Records provided
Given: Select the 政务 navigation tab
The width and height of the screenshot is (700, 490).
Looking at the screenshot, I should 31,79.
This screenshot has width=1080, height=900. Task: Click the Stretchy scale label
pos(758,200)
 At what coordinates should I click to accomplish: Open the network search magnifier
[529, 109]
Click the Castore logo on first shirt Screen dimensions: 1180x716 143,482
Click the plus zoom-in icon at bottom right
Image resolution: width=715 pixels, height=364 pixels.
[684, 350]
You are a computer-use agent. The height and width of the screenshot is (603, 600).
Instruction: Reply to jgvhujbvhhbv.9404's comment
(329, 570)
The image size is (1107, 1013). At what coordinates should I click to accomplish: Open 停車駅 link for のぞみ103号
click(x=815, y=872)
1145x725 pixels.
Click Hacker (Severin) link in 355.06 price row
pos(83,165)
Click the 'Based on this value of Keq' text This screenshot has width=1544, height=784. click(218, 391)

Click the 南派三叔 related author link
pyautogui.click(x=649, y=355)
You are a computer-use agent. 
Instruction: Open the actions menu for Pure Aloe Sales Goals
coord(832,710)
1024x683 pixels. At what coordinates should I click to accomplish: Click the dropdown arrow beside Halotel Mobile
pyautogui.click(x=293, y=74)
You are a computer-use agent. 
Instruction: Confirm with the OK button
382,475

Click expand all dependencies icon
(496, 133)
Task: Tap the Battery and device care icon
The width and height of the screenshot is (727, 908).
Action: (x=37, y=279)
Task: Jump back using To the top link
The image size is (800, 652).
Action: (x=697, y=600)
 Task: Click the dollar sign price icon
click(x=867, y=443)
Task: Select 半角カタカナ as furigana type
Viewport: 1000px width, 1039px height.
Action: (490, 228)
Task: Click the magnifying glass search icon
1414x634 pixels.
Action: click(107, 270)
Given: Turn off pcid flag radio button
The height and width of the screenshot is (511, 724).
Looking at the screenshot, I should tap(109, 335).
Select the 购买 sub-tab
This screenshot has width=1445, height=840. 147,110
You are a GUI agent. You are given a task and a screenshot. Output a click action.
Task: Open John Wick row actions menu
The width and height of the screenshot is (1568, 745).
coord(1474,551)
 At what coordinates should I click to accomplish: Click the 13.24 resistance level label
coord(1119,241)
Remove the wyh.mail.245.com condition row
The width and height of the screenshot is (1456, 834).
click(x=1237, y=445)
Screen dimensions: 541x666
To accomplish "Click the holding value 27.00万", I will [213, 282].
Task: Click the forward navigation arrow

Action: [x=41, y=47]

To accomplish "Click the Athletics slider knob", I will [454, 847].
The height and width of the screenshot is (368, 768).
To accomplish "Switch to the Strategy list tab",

What you need to do
Complete, exact output of the records is expected.

Your response
Given: Select the 政务 navigation tab
The width and height of the screenshot is (700, 490).
Looking at the screenshot, I should 31,79.
This screenshot has width=1080, height=900. Task: Click the Stretchy scale label
pos(758,200)
 At what coordinates should I click to accomplish: Open the network search magnifier
[529, 109]
Click the Castore logo on first shirt Screen dimensions: 1180x716 143,482
Click the plus zoom-in icon at bottom right
Image resolution: width=715 pixels, height=364 pixels.
[684, 350]
You are a computer-use agent. The height and width of the screenshot is (603, 600).
Instruction: Reply to jgvhujbvhhbv.9404's comment
(329, 570)
The image size is (1107, 1013). At what coordinates should I click to accomplish: Open 停車駅 link for のぞみ103号
click(x=815, y=872)
1145x725 pixels.
Click Hacker (Severin) link in 355.06 price row
pos(83,165)
Click the 'Based on this value of Keq' text This screenshot has width=1544, height=784. click(218, 391)

Click the 南派三叔 related author link
pyautogui.click(x=649, y=355)
You are a computer-use agent. 
Instruction: Open the actions menu for Pure Aloe Sales Goals
coord(832,710)
1024x683 pixels. At what coordinates should I click to accomplish: Click the dropdown arrow beside Halotel Mobile
pyautogui.click(x=293, y=74)
You are a computer-use agent. 
Instruction: Confirm with the OK button
382,475

Click expand all dependencies icon
(496, 133)
Task: Tap the Battery and device care icon
The width and height of the screenshot is (727, 908).
Action: (x=37, y=279)
Task: Jump back using To the top link
The image size is (800, 652).
Action: (x=697, y=600)
 Task: Click the dollar sign price icon
click(x=867, y=443)
Task: Select 半角カタカナ as furigana type
Viewport: 1000px width, 1039px height.
Action: (490, 228)
Task: Click the magnifying glass search icon
1414x634 pixels.
Action: click(107, 270)
Given: Turn off pcid flag radio button
The height and width of the screenshot is (511, 724).
Looking at the screenshot, I should tap(109, 335).
Select the 购买 sub-tab
This screenshot has width=1445, height=840. 147,110
You are a GUI agent. You are given a task and a screenshot. Output a click action.
Task: Open John Wick row actions menu
The width and height of the screenshot is (1568, 745).
coord(1474,551)
 At what coordinates should I click to accomplish: Click the 13.24 resistance level label
coord(1119,241)
Remove the wyh.mail.245.com condition row
The width and height of the screenshot is (1456, 834).
click(x=1237, y=445)
Screen dimensions: 541x666
To accomplish "Click the holding value 27.00万", I will [213, 282].
Task: Click the forward navigation arrow

Action: [x=41, y=47]

To accomplish "Click the Athletics slider knob", I will [454, 847].
The height and width of the screenshot is (368, 768).
To accomplish "Switch to the Strategy list tab",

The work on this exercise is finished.